Did the Fed go too far?
Wall Street loves the half-point rate cut as many believe it will keep the economy from slipping further. But some worry the Fed may have created more problems.
NEW YORK (CNNMoney.com) -- Did the Fed go too far by lowering the target on its key federal funds rate by a half of a percentage point Tuesday?
Investors apparently don't think so. But some observers expressed concerns that the initial euphoria is misguided and say that the cut papers over Wall Street's mistakes and could prompt a return to the reckless lending practices that caused the market's problems in the first place.
Stocks surged following the announcement of the rate cut and the jubilation continued on Wall Street Wednesday as investors bet that the worst of the financial crisis created by the problems in the housing market may be over.
The Fed cut its federal funds rate, an overnight lending rate banks charge each other and that helps to determine the rates for many types of consumer loans, to 4.75 percent.
And the central bank indicated in its statement Tuesday that it will keep a close eye on the subprime mortgage mess and its spillover into other areas of the credit markets.
The market's interpretation: more rate cuts could follow later this year.
"It's a Pavlovian response. The shared experience of the past 30 years is when the Fed pumps money supply into the banking system and cuts rates, it always fixes things," said Jeffrey Saut, chief investment strategist for Raymond James.
Still, there is a debate as to whether the Fed was fixing a major problem or paving the way for a new one. Some argue that a big rate cut was the right move to ensure that the housing woes do not send the economy into a recession.
Others countered that lowering rates will justify bad behavior on the part of financial institutions who were burned by subprime loans and bring back an era of "easy money" and cause even worse pain down the road.
Brian Stine, a senior portfolio manager with Allegiant Asset Management Co. in Cleveland, believes the Fed made the right call, particularly since inflation does not appear to be that big of a concern. Reports released Tuesday and Wednesday showed that wholesale prices and consumer prices dipped in August.
"I wouldn't say a big rate cut was the wrong thing to do. And I don't think they did this to bail out borrowers and banks. The Fed was able to do cut rates because inflation pressures are coming down," Stine said.
But is inflation really no longer a problem? With oil prices above $80 a barrel and gold trading at its highest level in more than 25 years, some think inflation is still a big threat to the economy.
Stine argued though that the most significant contributor to inflation pressures is a strong labor market, not sky-high commodity prices. And with the job market showing signs of weakening, he thinks the Fed should not make inflation its most pressing concern.
Still, others think that the rate cut sets a dangerous precedent for Fed chair Ben Bernanke since it may give the markets the impression that he can be pushed around.
"This was a sad day for Bernanke," said one bond fund manager who asked not to be named. "He and other Fed members talked for a long time about how the financial markets were taking on too much risk.
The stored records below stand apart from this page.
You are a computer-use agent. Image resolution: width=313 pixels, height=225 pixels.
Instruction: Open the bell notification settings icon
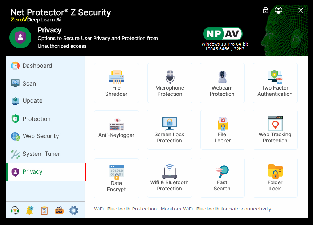point(30,210)
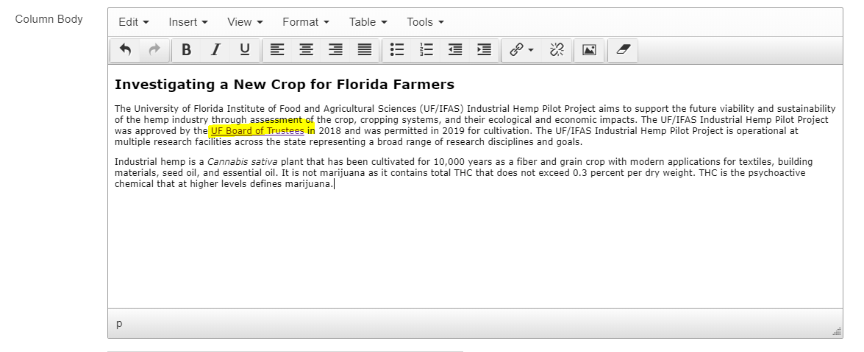The image size is (864, 352).
Task: Click the UF Board of Trustees link
Action: [257, 131]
A quarter-point rate cut would have been enough to soothe the markets. This is just going to encourage more reckless risk-taking."
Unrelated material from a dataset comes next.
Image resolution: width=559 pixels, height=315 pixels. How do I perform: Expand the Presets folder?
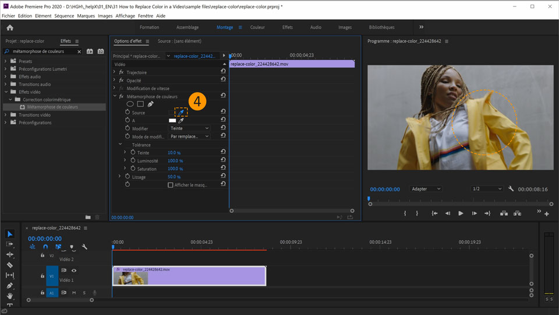coord(6,61)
Along those lines, Oscar Gonzalez, an economist with John Hancock Financial Services in Boston, said he thought the Fed should have acted moderately and cut rates by only a quarter of a percentage point. He said that if the Fed continues to cut rates, it could reignite another real estate frenzy once the current mortgage problems subside.
"There is a real danger that we could have another housing bubble. And there is a risk that markets could become so exuberant that the Fed may have to raises rates much higher later on to cool things off," Gonzalez said.
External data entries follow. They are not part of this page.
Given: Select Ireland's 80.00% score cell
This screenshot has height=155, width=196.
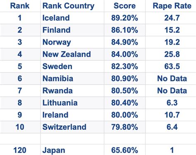Looking at the screenshot, I should pyautogui.click(x=124, y=115).
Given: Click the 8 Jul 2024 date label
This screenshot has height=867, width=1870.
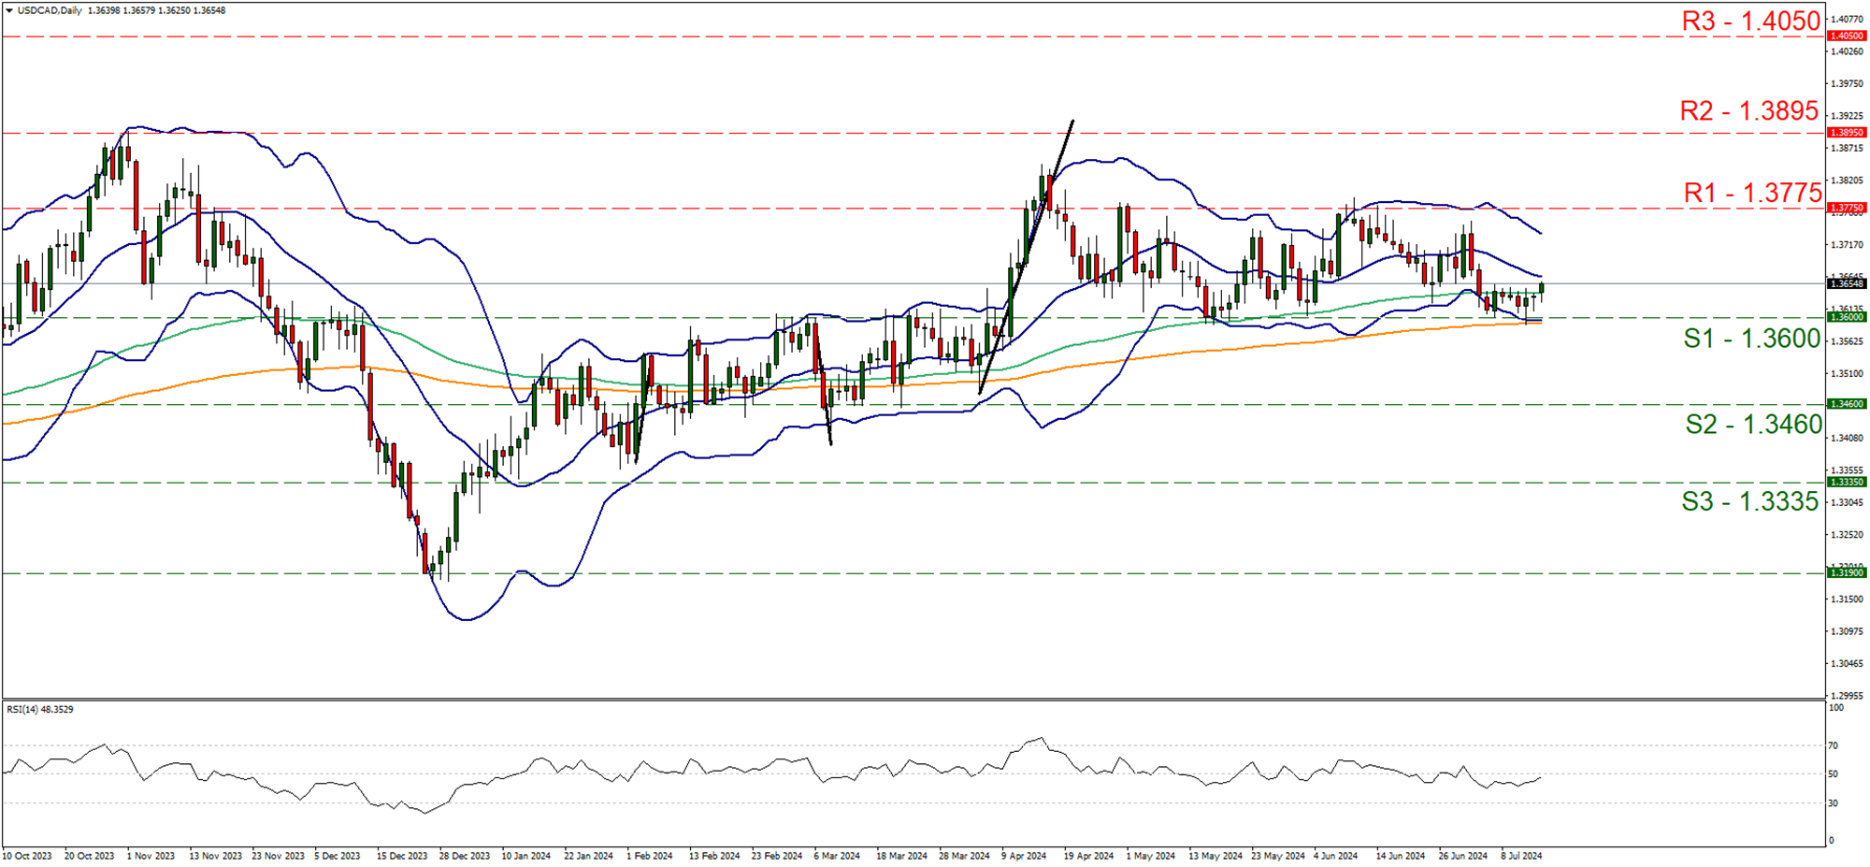Looking at the screenshot, I should click(x=1521, y=856).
He added that if the Fed cuts rates again, it should only be by a quarter of a point since that would leave the federal funds rate at 4.5 percent, or at the low end of what many economists feel is a so-called "neutral" level that would neither hinder economic growth nor stimulate a rapid overheating of the economy.
Another economist was not so sure that the days of exotic mortgages to people who clearly can't afford them are going to make an immediate return, however.
Ken Kim, an economist with Stone & McCarthy Research Associates, a Princeton, N.J.-based economic and fixed income research firm, said that interest rates are not nearly as low as they were earlier this decade when the Alan Greenspan-led Fed brought rates down to 1 percent.
Kim said the likelihood of the economy slowing in coming months will also crimp demand for borrowing. "Even with the rate cut, the economy is still going to enter a period of a protracted slowdown. With that in mind, aggressive lending practices probably won't return," he said.
Still, experts said that Wall Street, in its rush to celebrate Bernanke's rate cut, may be ignoring a key point, namely that the Fed may have felt the need to cut rates so drastically because the economy is in worse shape than thought.
"Somebody is pretty afraid of something," said Raymond James' Saut. "Clearly, the people who told us the credit crisis would be contained are wrong. It's spreading. Holding all things equal, there's more pain ahead."
Kim agreed. And even though he said the Fed was correct to cut rates, the markets may be fooling themselves by thinking that it is a panacea for the economy's problems.
"It was the right move to cut by a half point, but I also think the cut raises questions as to whether the difficulties in the economy are more severe than people think," Kim said. "We could get close to a recession. More easing from the Fed can help the markets psychologically, but for the economy, only time will really help."